Moreover, in his district court order, Judge Walker wrote that “for white and Black voters in Florida, separating race from politics only works in science fiction.”

However, Chief Judge Pryor responded that “the Supreme Court has warned against conflating discrimination on the basis of party affiliation with discrimination on the basis of race.”

Judge Walker will now have to reconsider the case.

The court did affirmed Walker on vague language banning any activity with the “effect of influencing a voter” near a voting area. The law prohibited people from “engaging in any activity with the . . . effect of influencing a voter.” Chief Judge Pryor balked at the vagueness of that language:

“How is an individual seeking to comply with the law to anticipate whether his or her actions will have the subjective effect of influencing a voter? Knowing what it means to influence a voter does not bestow the ability to predict which actions will influence a voter. As a result, the district court correctly determined that this phrase in the solicitation provision ‘both fails to put Floridians of ordinary intelligence on notice of what acts it criminalizes and encourages arbitrary and discriminatory enforcement, making this provision vague to the point of unconstitutionality.’”

Nevertheless, that was a minor victory given the reversal of the major provisions. It specifically found that the ban on giving food and water in line, the drop box limitations and the third-party voter registration restrictions are all lawful under the 14th and 15th Amendments and the Voting Rights Act (VRA).

The majority lays out its reasoning in 78 pages of detailed refutation of the district court’s findings and standards. What is curious is that Judge Jill Pryor does not specifically address a single one of these arguments and just offers a conclusory one paragraph dissent:

“I would affirm the district court’s injunction prohibiting the enforcement of S.B. 90’s drop-box, solicitation, and registration-delivery provisions. In my view, the district court, in its thorough and well-reasoned order, committed no reversible error when it concluded that these provisions violated the Fourteenth and Fifteenth Amendments to the Constitution, as well as section 2 of the Voting Rights Act. Given these violations, the district court did not abuse its discretion when it ordered the State of Florida to submit to preclearance under section 3 of the Voting Rights Act. I respectfully dissent.”

That is equivalent to a judicial shrug. It is curious because the plaintiffs may seek an en banc appeal or a petition for writ of certiorari before the Supreme Court. It is useful to have a reasoned dissent that addresses these appellate issues. Instead, Judge Jill Pryor offers a mere 153-word dissent, if one counts “I respectfully dissent.”

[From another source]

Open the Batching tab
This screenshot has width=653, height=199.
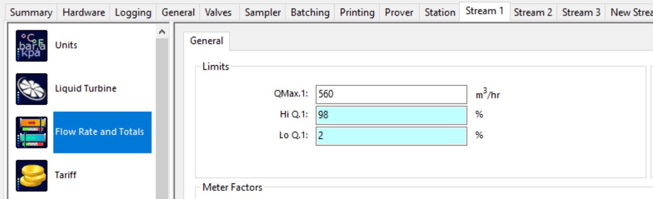(310, 12)
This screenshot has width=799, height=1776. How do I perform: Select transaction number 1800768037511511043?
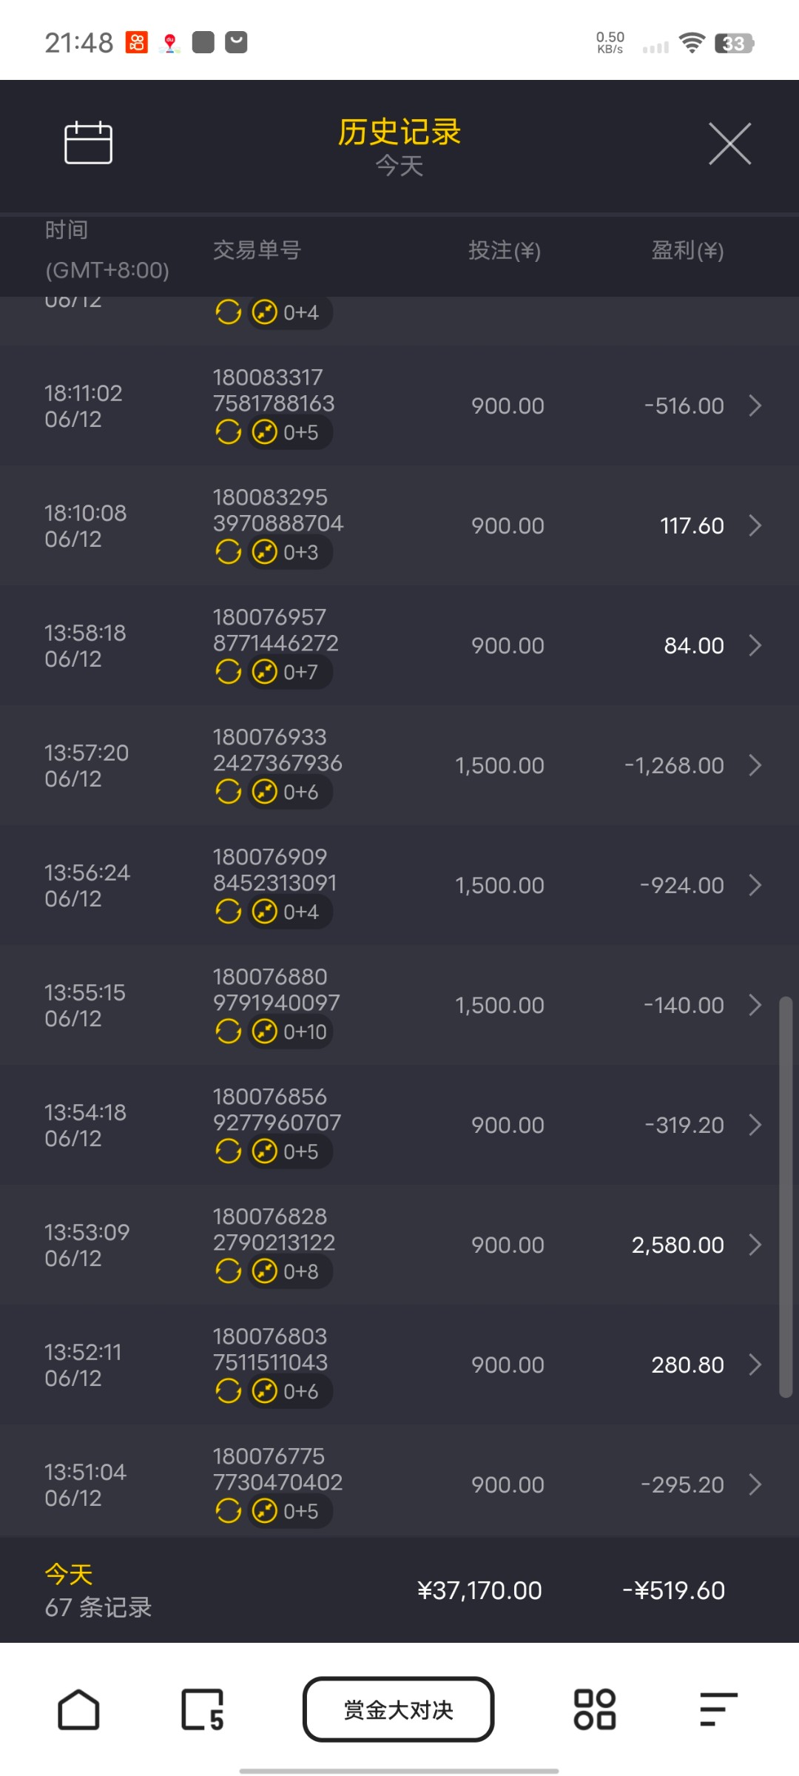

While the plaintiffs may want to go for an en banc review, an appeal to the Supreme Court would come at a heightened risk. They could magnify this loss with a major new ruling from the highest court. Chief Judge Pryor’s reasoning is likely to resonate with a majority of the Supreme Court, particularly the rejection of the preclearance order. Most public interest advocates seek not to just make good law but avoid making bad law in the interests of their clients. Doubling down on a bad hand could prove costly for these groups.